What is it? is one of several types of posts I have planned for Polyamorous Paganism. I hope to use it to outline the basics of an identity, concept, practice, or act that not everyone floating around the internet may be familiar with. These aren't 100% comprehensive posts, and they aren't infallible. I can only explain my personal views on what a subject is, and I don't speak for the entirety of any community. Additionally, I'm still learning. In many of these communities I'm still a student and in some of them I'm still new. What is it? is only meant to be an introduction to a subject and an invitation to start learning along with me.

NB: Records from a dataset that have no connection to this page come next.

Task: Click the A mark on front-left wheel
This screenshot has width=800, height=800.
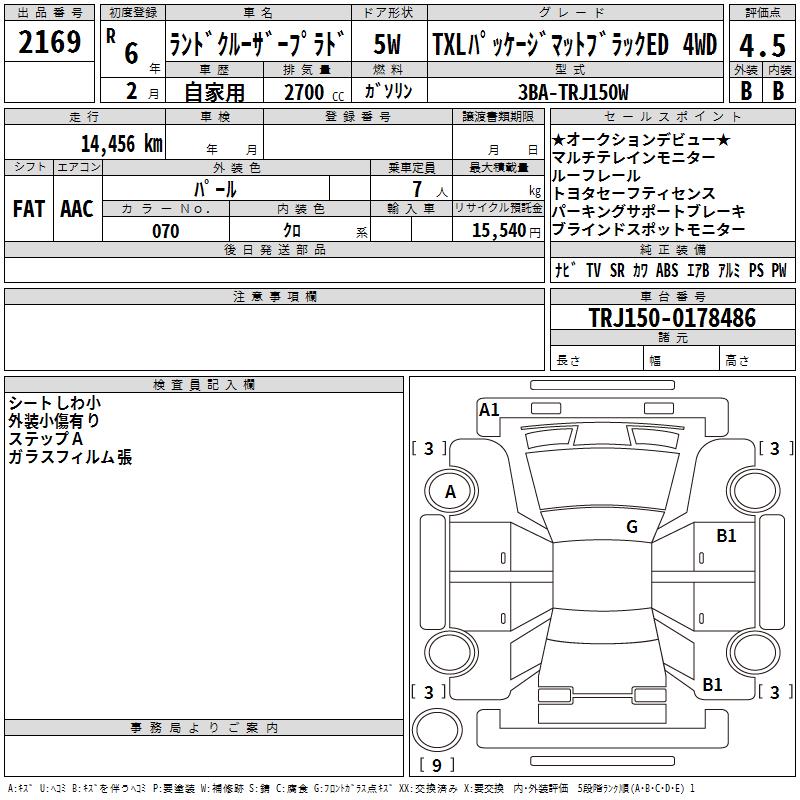Action: 451,492
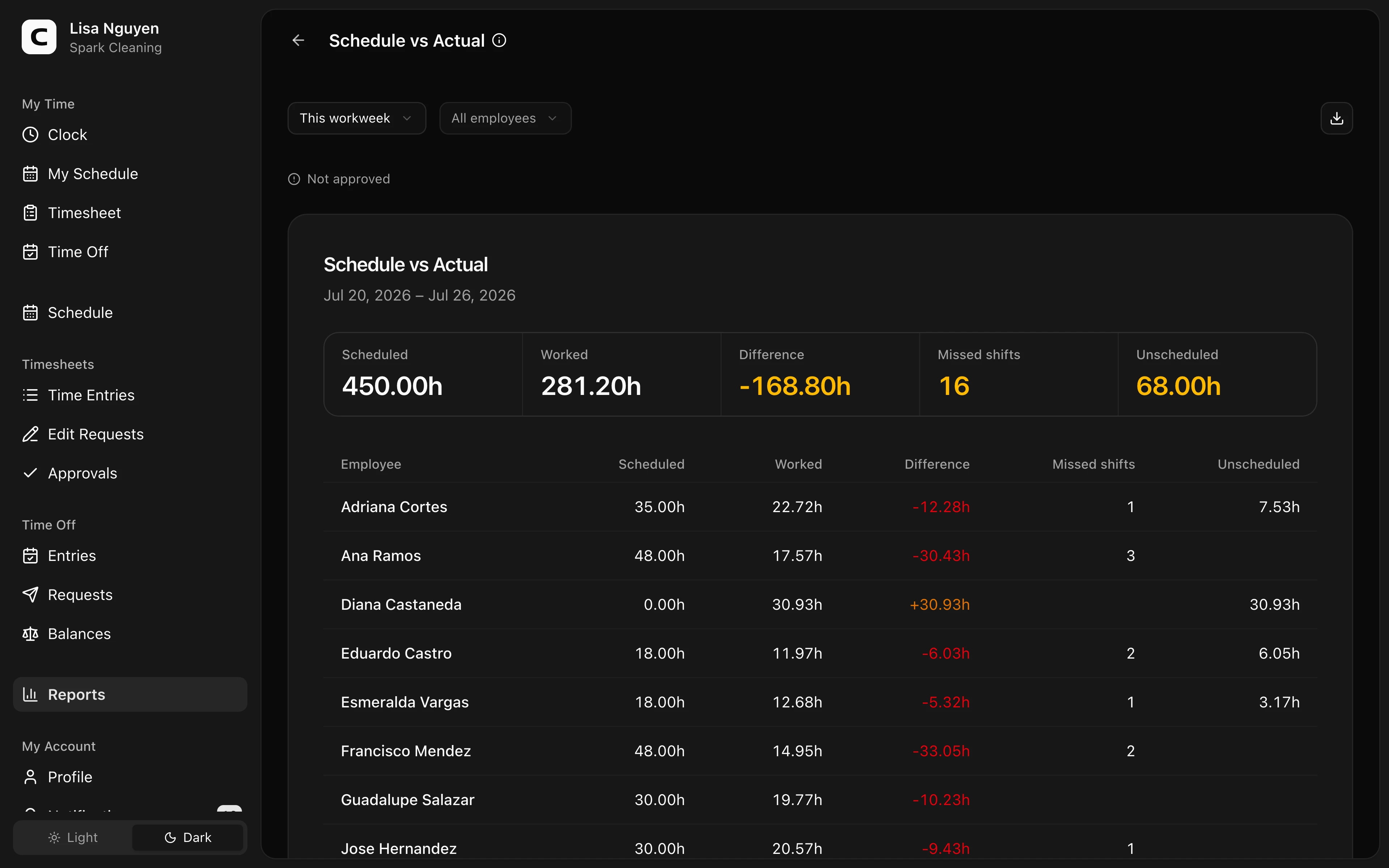This screenshot has height=868, width=1389.
Task: Switch to Light theme
Action: [73, 838]
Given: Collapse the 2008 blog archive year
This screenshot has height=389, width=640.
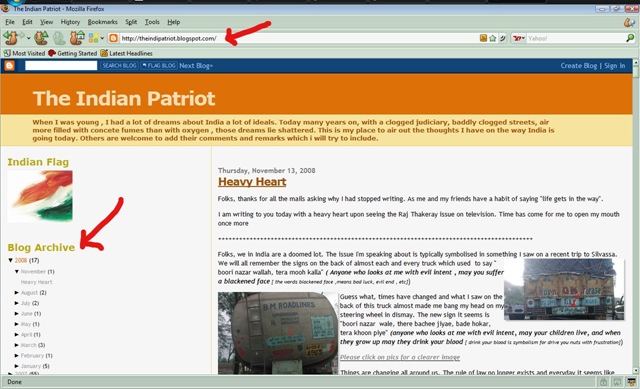Looking at the screenshot, I should pos(11,260).
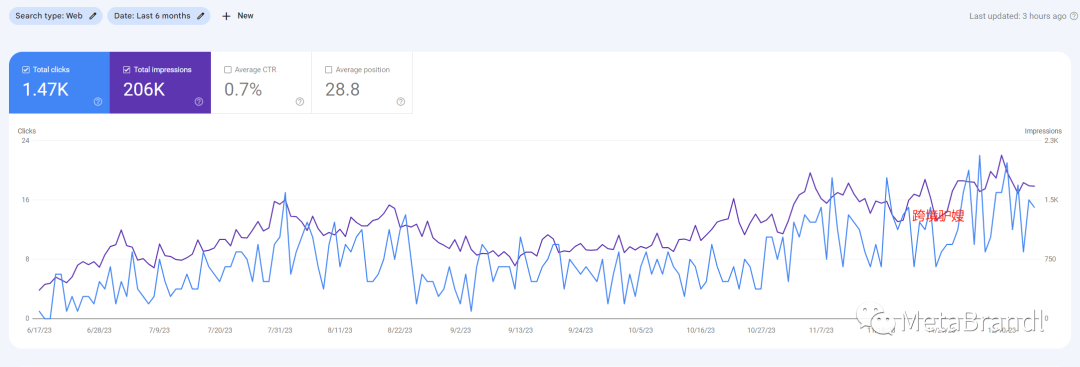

I am polyamorous. At one point that was one of the hardest things I've ever had to say to another human being. I've said it online and in classrooms, and most of the time I'm as comfortable mentioning it to a casual acquaintance as I am to an auditorium full of people. I've helped start the Polyamory discussion group for the Fox Valley, although I haven't been able to attend in months, and I'm the go-to activist for any speech or presentation on the subject on campus. I actually get to do two presentations on the subject on the same day later this month, one of them for a class full of freshman. At the same time this was one of the most difficult subjects I've ever spoken to my family about. It has inspired some of the happiest moments I've ever had in relationships. It makes up the root of the first word in the name of my blog.
So what is Polyamory? The word breaks down to "many loves" with "poly" coming from ancient Greek and "amor" coming from Latin. The first instance of the word that I'm familiar with comes from a Usenet group created by Jennifer L. Wesp in 1992, although Pagan priestess Morning Glory Zell-Ravenheart uses "polyamorous" two years earlier in her article A Bouquet of Lovers. There is apparently some dispute as to whether the origin of the word rests with the Zells or not although I personally have no opinion on the matter.
In general when it's being discussed Polyamory refers to the practice of having several romantic relationships simultaneously with full knowledge and consent of all participants. In practice this can mean anything from an open relationship (which refers to a romantic relationship and additional sexual relationships) with a possibility of romance developing to a triad of people that are each romantically involved with one another, or one of hundreds of other possible combinations of different kinds of attraction and involvement. In theory Polyamory is more about recognizing that there isn't a specific model for relationships rather than simply expanding the number of possible models. Each couple, triad, quad, grouple, constellation, moresome (welcome to a movement that is still developing a shared language), or relationship configuration (my attempt at a technical term for academic purposes) has the ability to define for itself with input from all members how that relationship should work. What is and isn't allowed inside and outside of the relationship, what is and isn't considered cheating, who wants to know what about other members of the relationship configuration or outside lovers, all of these things get to be discussed openly and with full understanding by everyone involved.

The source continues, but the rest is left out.